I'm curious, why run 4 disks in RAID6 instead of RAID10? You loose two disks worth of capacity to RAID in either case, but with RAID6 there's also parity overhead, slower recovery, slower performance, especially in degraded mode?
RAID10 only gives you room for one disk failure in some scenarios.
Yep, that's it. The servers I run are all personal and their main workload is keeping my files safe. Being able to survive 2 drive failures in all situations is important. I just discovered in this thread that on that RAID6 array 2 drives are actually suffering from excessive head-parking. So having used RAID6 and bought 2 different types of drives bought me some insurance against the simultaneous failure of the two drives. The performance is fine anyway.
And for anyone that doesn't think this is worthwhile:

We recently had 3 servers have two drives each fail within hours of each other, with about two weeks between each of the 3 servers. These were 3 out of 4 servers that had been configured at the same time, with drives from the same delivery - clearly something had gone wrong.

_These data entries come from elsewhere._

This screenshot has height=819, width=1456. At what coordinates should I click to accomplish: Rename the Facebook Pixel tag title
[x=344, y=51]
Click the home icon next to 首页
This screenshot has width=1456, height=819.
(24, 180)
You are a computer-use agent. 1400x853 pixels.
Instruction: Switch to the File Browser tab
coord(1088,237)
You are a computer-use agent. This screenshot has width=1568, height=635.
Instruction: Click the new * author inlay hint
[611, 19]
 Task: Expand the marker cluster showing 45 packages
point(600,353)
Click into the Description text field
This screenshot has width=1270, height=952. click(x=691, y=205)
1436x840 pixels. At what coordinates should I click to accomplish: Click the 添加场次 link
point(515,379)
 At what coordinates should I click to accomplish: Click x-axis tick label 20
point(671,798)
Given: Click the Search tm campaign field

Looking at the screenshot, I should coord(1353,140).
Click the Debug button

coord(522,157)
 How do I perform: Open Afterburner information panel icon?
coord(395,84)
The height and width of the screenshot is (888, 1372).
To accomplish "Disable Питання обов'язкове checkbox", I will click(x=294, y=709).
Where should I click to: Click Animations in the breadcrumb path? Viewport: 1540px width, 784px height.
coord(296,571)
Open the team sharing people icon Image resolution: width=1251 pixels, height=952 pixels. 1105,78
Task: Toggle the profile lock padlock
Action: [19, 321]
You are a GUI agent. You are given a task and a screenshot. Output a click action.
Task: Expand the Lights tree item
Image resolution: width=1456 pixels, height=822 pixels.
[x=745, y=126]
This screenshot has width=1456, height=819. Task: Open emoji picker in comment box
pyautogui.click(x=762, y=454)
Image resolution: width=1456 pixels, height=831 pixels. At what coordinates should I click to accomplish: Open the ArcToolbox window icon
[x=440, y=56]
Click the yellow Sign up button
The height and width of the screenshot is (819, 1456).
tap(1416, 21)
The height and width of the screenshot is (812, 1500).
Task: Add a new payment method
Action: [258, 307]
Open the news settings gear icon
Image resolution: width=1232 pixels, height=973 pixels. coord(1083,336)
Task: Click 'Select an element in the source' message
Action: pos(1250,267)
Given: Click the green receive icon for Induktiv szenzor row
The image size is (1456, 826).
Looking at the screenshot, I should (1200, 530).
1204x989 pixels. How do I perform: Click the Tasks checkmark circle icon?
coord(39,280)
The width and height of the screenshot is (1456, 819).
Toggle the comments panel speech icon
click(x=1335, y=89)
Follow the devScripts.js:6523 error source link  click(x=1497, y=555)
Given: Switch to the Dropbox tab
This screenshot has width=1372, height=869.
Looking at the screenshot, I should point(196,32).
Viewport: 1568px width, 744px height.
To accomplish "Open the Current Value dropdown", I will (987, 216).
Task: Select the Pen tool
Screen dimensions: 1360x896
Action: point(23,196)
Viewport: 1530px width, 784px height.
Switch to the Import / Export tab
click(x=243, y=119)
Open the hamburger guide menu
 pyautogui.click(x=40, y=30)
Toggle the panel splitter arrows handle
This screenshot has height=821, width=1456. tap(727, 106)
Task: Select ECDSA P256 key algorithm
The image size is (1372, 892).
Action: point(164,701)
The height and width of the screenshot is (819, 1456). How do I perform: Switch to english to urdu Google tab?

Usually we try to drive types, but we didn't have enough suitable drives when we had to bring these up. Thankfully we do have everything replicated multiple times and very much specifically avoided replicating things from one of the new servers to another.

When we brought them back online we got a chance to juggle drives around, so now they're nicely mixed in case we get more failures.

For my private setup, I've gone with a mirror + rsync to a separate drive with an entirely different filesystem + Crashplan. Setups like that seems paranoid until you suffer a catastrophic loss or near loss...

My first big scare like that was a decade or so ago when we had a 10 or 12 drive array of IBM Deathstar (Deskstars) that started failing, one drive after the other, about a week apart, and the array just barely managed to rebuild... Particularly because it slowed the array down so much during the rebuild, that we were unable to complete a backup a day while running our service too, and taking downtime was unacceptable. So our backups lagged further and further behind while we waited for the next drive failure.. Those were some tense weeks.

That's a great example of what I worry about. On my first server I bought 4 identical drives when I built it and then when I needed more space I again bought 4 identical larger drives. Since this was all on RAID5 the risk was actually pretty high. On my second server I bought two of each manufacturer and used RAID6 so now I can survive a whole batch going wrong at the same time. Next time I need to build one from scratch I may even go for 4 different drives (mixing red/green/etc).

What I am doing now as soon as I get unrecoverable errors from the drives is to replace them one at a time with whatever is the best cost/TB drive. Whenever all the drives have been upgraded I can resize the array to the new minimum drive size.